Audio Transcript
Discernment is a good thing — an essential thing in the Christian life. But there’s also discernment gone wrong, something Pastor John addressed in his sermon on Romans 16:17. What follows is a clip from the sermon, “Watch Out for Those Who Lead You Away from the Truth,” preached on November 5, 2006. Here’s what Pastor John said:
How can dividing from a false teacher who rises up in the church promote unity? How can dividing promote unity? Paul evidently believes it does, because he says, “Watch out for those who cause divisions” (Romans 16:17). Withdraw from them. Divide from them. Watch out for the dividers. Divide from them. The only way you can make sense out of that is to believe there is a kind of division that is right and a kind that is wrong.
Promote Unity, Divide from Disrupters
And what is right is the kind of division that is based on those people having left the doctrine. So Paul’s strategy here for preserving unity that he so longs for in the first part of verse 17 is to call for another kind of disunity. Namely, he calls for division with people who are on their way away from the doctrine.
“Paul calls for division with people who are on their way away from the doctrine.”
With regard to the command, “Watch out for those who cause divisions and create obstacles contrary to the doctrine that you have been taught,” it is possible to go overboard with “watching out.” It is possible to go overboard. I am really hesitant even to say this, because I don’t think we live in a world where that is our sin, by and large. Maybe some churches or some people go overboard, but it is not America’s besetting sin. So I am hesitant, and yet I know that it happens. And so I want to warn you against it and summon you back to a biblical balance.
What I mean by going overboard with watching out is that you can become so obsessed with doctrinal error that you lose the ability to rejoice in doctrinal truth. You can; I have seen it. You can become so obsessed with purity, you cannot rejoice in the truth that should undergird it.
Obsession vs. Discernment
It is like one of those dogs — they are beagles usually — who are trained to sniff out drugs at the airport. And they are trained so completely to sniff out drugs that all they do is sniff out drugs. If you come into their house, they just go sniffing at you — sniffing at your purse and sniffing at your pockets and sniffing at anything you have in your hands. Well, this is not the way to welcome people in the church.
“You can become so obsessed with purity you cannot rejoice in the truth that should undergird it.”
It is possible to become so obsessed — to be so trained in drug sniffing — that all you do is sniff out drugs.

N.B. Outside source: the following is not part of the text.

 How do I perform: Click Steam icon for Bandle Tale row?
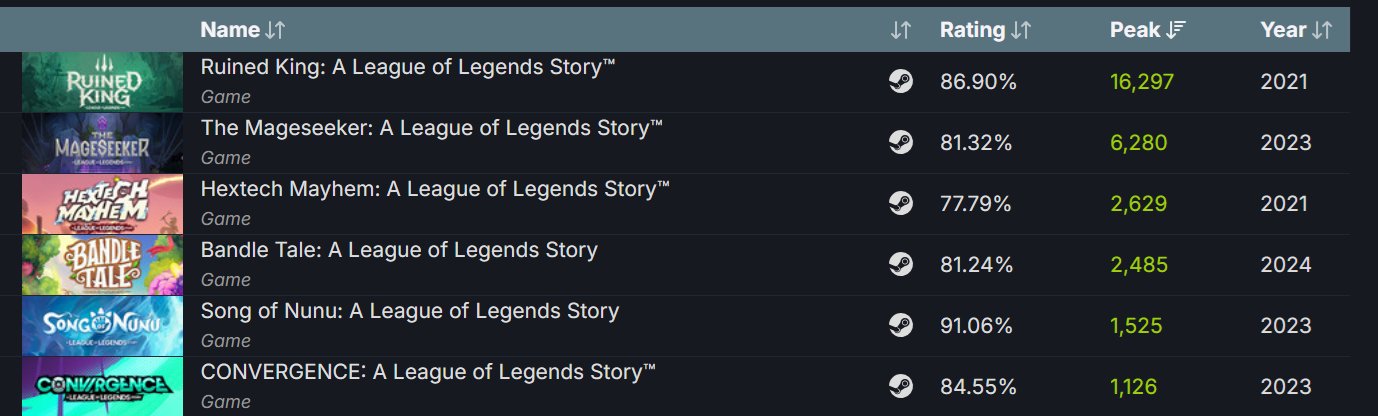click(900, 265)
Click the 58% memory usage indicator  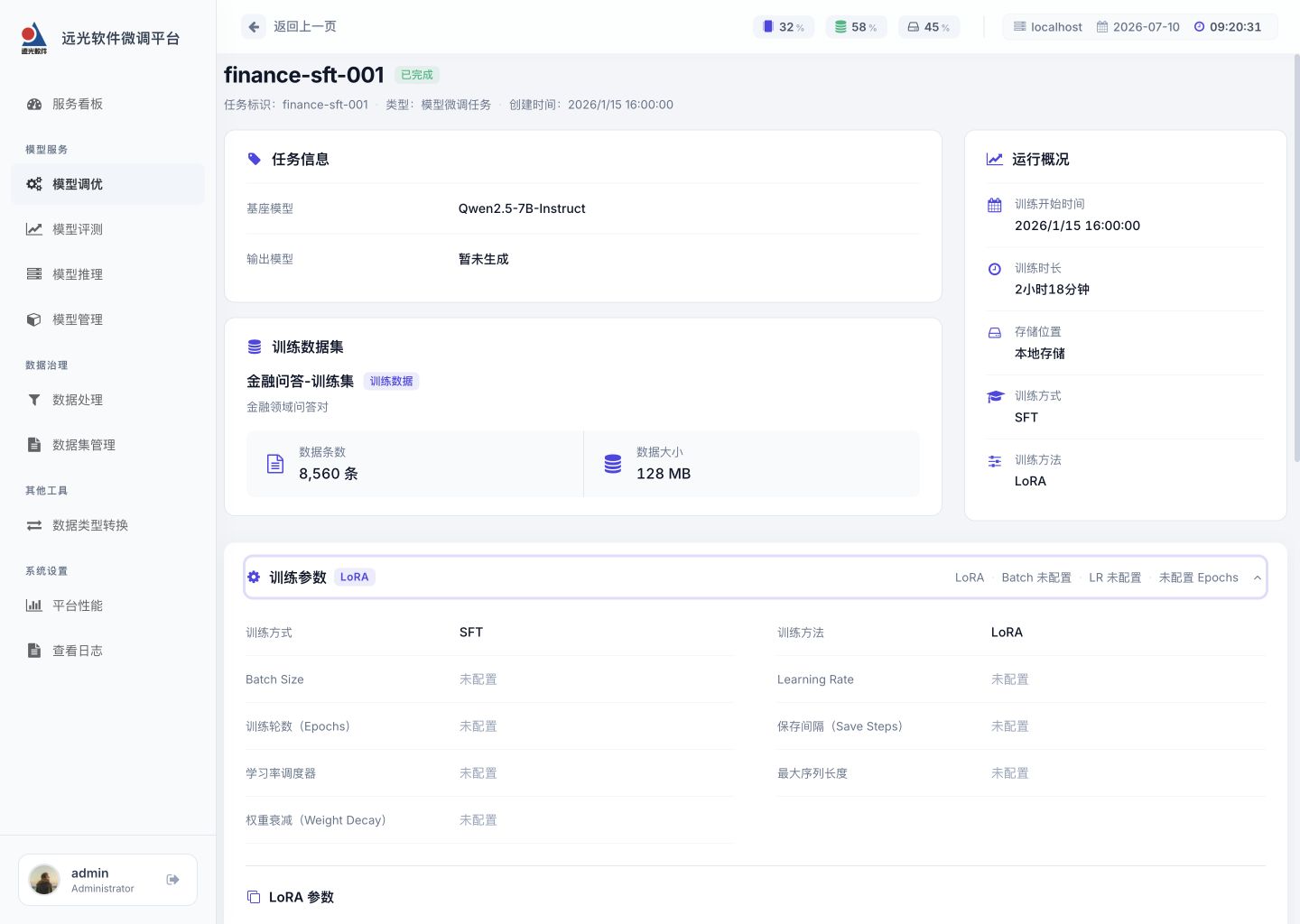856,27
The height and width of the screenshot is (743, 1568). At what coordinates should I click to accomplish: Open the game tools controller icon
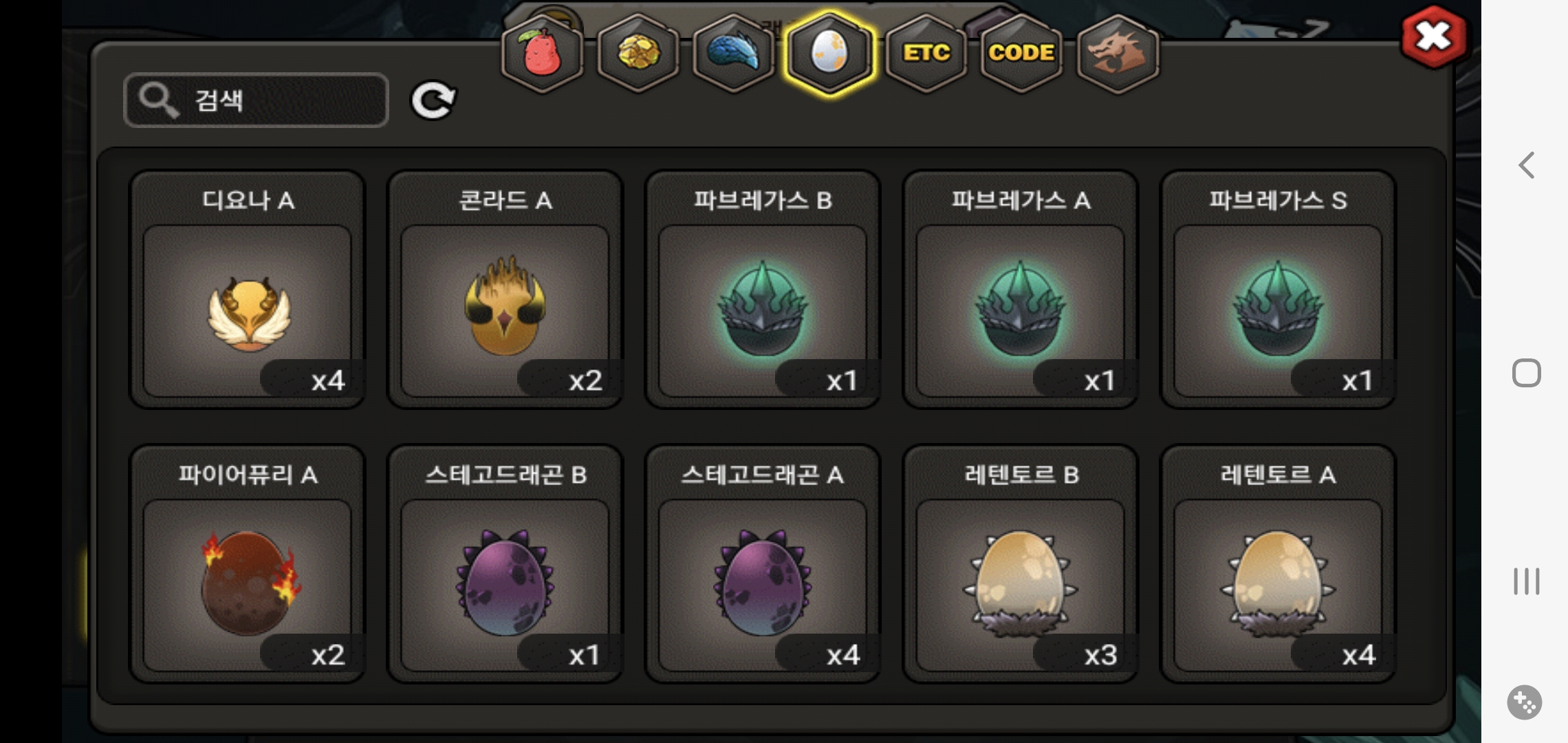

And I don’t want us to go there as a church. I don’t want to be there as a person. When I read the book of Romans and step back and look at the whole book, Paul pauses in chapters 3 and 6, and in chapter 8, and draws attention to the mess people are making of his teaching: “Continue in sin that grace may abound” (see Romans 6:1). But in the big picture, Romans is just a magnificent display of the work of God in Christ for our salvation.
It is a magnificent display that should cause us not mainly to say, “Now I have got ten weapons with which I can destroy enemies, but rather I am saved. I am saved. I have got a solid rock under my feet. I am going to heaven. I will see him someday.” And so let the spirit of delight in the truth be the main thing that people taste at this church. And then pray, especially for the elders, that we do have a good beagle nose for any kind of slippage or any kind of movement that would be away from the apostolic teaching.